Actions demandées:
**a.** D'après l'extrait sur le patrimoine numérique ci-dessous, pourquoi le patrimoine prend-il de plus en plus en compte les sites web et le numérique ? Répondez en une à trois phrases.
**b.** Comment traduire en anglais cette phrase de l'extrait sur le patrimoine numérique : « Cette notion s’inscrit dans le champ des humanités numériques. » ?
**c.** Selon l'extrait sur le patrimoine numérique, à quoi le terme « patrimoine numérique » renvoie-t-il officiellement au Québec ?

Extrait du texte:
::::::
Le patrimoine numérique

Le patrimoine n’est pas seulement une affaire de monuments, de sites touristiques, de collections, etc. Aujourd’hui, il prend de plus en plus en compte des sites web et, plus généralement, ce qui est numérique, car nous assistons à une bascule vers le monde numérique (Cardin 2010). Le numérique fait partie de notre vie et de nos gestes quotidiens (Jauréguiberry 1997; Perriault 1989; Chambat 1994; Bardini et Proulx 2000). Il transforme notre façon de comprendre le monde, nos pratiques de vie. Tout ce qui est numérique n’est pas forcement patrimonial, mais peut le devenir. Le numérique sert à démocratiser le patrimoine[7]. Tout semble désormais accessible dans ce nouvel environnement technologique (Treleani 2014).

Les chercheurs et chercheuses en sciences humaines et sociales recourent de plus en plus à la notion de patrimoine numérique. Cette notion s’inscrit dans le champ des humanités numériques. Ces dernières sont définies comme « une transdiscipline porteuse des méthodes, des dispositifs et des perspectives heuristiques liés au numérique dans le domaine des sciences humaines et sociales » (Clavier et Paganelli 2015). Au Québec, le terme patrimoine numérique renvoie officiellement au patrimoine d’un État ou d’une organisation disponible sous format numérique[8].
::::::
Extrait de données:
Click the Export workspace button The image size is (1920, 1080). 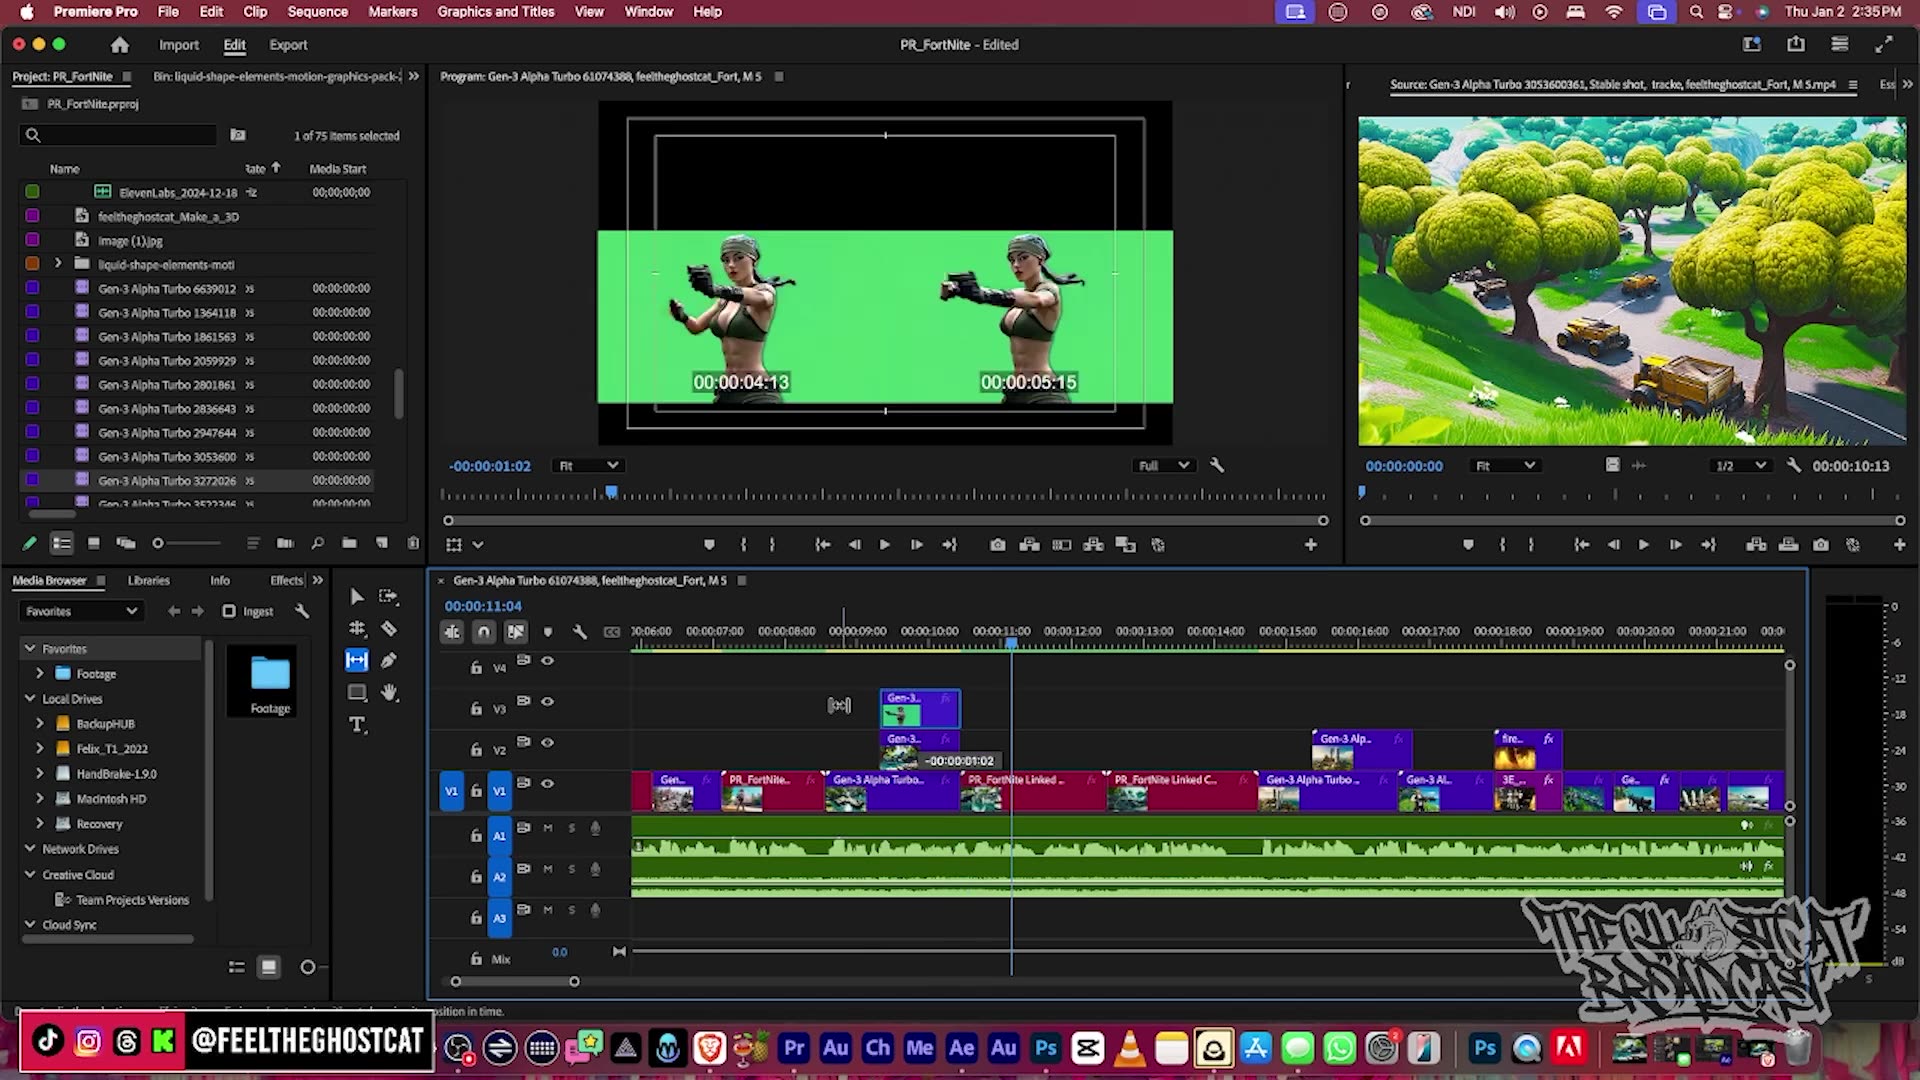coord(288,45)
::::::
Réponses complètes:
**a.** Le patrimoine prend de plus en plus en compte les sites web et le numérique parce que nous assistons à une bascule vers le monde numérique.

**b.** This notion falls within the field of digital humanities.

**c.** Il renvoie au patrimoine d’un État ou d’une organisation disponible sous format numérique.